Ditanya persentase pelaksanaannya, anggota dewan yang terkenal agak vokal ini tidak bisa memberikan nilai persentase pelaksanaannya selama rentang waktu 7 tahun ini. "Kalau itu saya tidak bisa katakan. Yang pasti, saya pesimis dengan visi dan misi walikota itu," tandasnya.

Kalangan dewan menyikapi konsep pembangunan Walikota hingga kini masih belum terbentang. Malah ada kesan bahwa Walikota untuk saat ini dianggap belum berhasil untuk mewujudkan visi dan misinya tersebut.

"Jujur saja kita lihat, sudah sejauh mana pelaksanaan konsep tersebut. Sampai sekarang fondasi atau kerangka pembangunannya menuju konsep tersebut sampai sekarang belum kelihatan," kata seorang anggota DPRD yang enggan disebutkan namanya.

Menanggapi penilaian kalangan DPRD ini, Walikota melalui Kabag Humas Edison Sitorus mengatakan, tidak benar kalau disebut visi dan misi Walikota yang ingin menjadikan Sibolga sebagai pusat perdagangan barang dan jasa gagal.

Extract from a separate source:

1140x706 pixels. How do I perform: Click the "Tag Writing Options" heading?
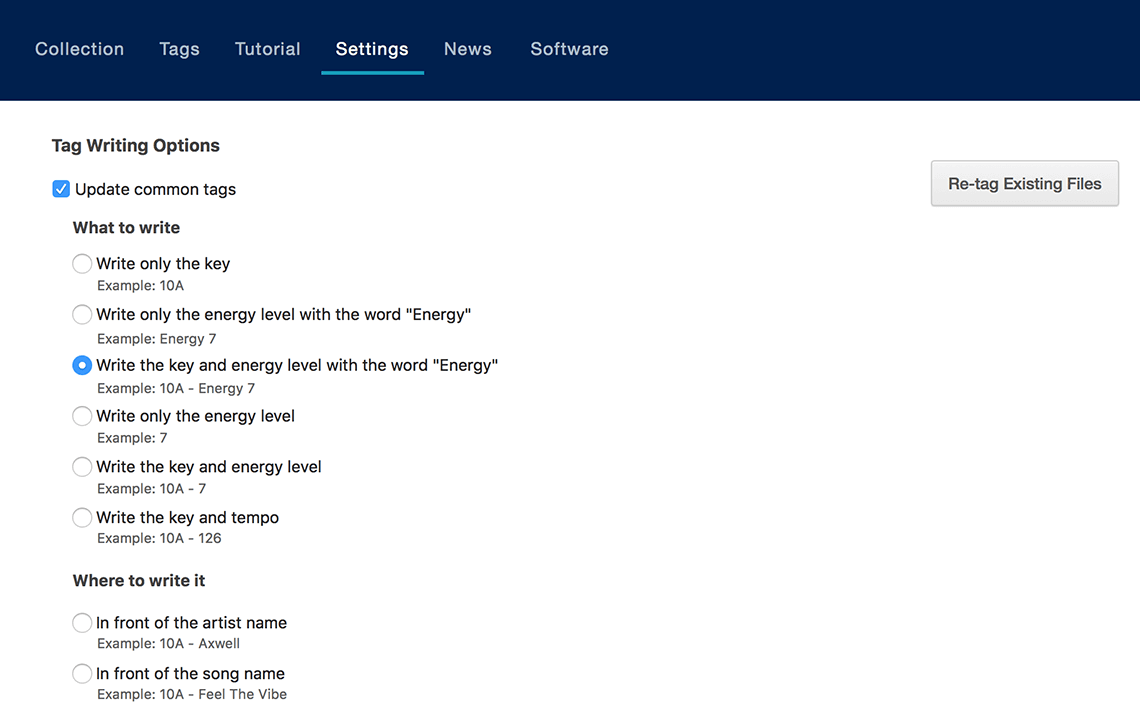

Dijelaskannya, selama kurun waktu 7 tahun, Pemerintah Kota Sibolga telah membangun beberapa komponen sebagai dasar guna melaksanakan visi dan misi tersebut, terutama pembangunan sumber daya manusia (SDM). Komponen dasar ini fondasinya diharapkan kuat sehingga visi dan misi tersebut bisa terwujud.

Beberapa komponen dasar sudah dibangun seperti pembangunan Pasar Nauli Sibolga, Gedung Olah Raga, melakukan pembenahan pada sektor pariwisata seperti pembangunan Bukit Tor Simarbarimbing, Bukit Tangga Seratus dan Bukit Pancuran Gerobak (Bukit Aido).

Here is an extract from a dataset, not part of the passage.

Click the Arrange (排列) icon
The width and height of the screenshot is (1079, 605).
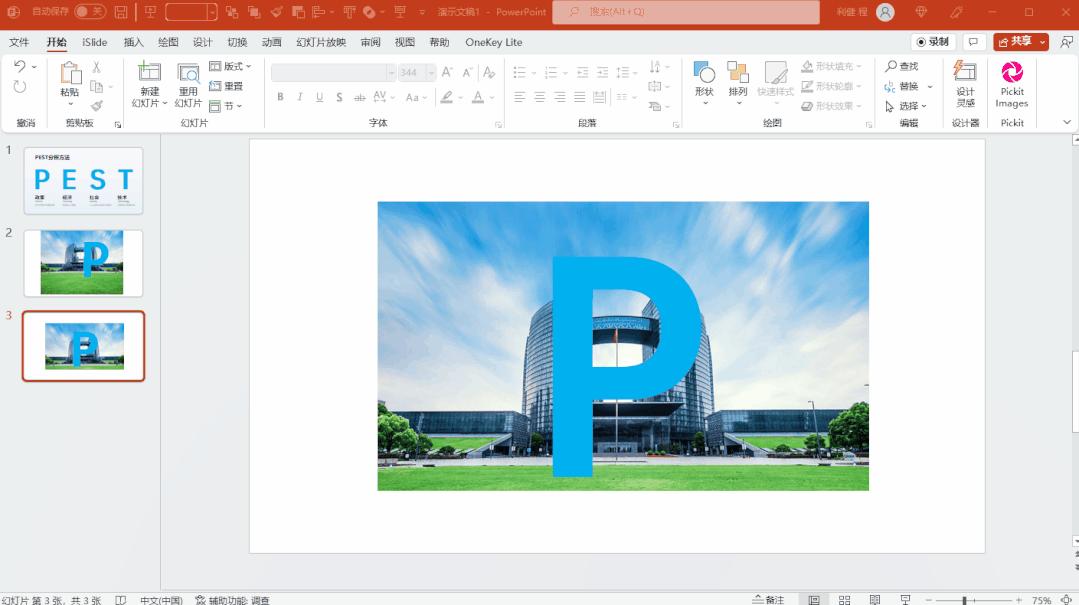click(738, 74)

"Selain itu home industri sudah menjadi perhatian untuk didongkrak kemajuannya. Inilah sebagai fondasi untuk mewujudkan visi dan misi tersebut," ujarnya, seraya menambahkan Pemko Sibolga sedang berjuang untuk memperkuat SDM masyarakat menyangkut perekonomian.

"Jangan bicara kalau tak memahaminya. Sebab untuk mewujudkan visi dan misi tersebut tidak seperti membalikkan telapak tangan. Semuanya harus melalui tahapan," kata Kabag Humas.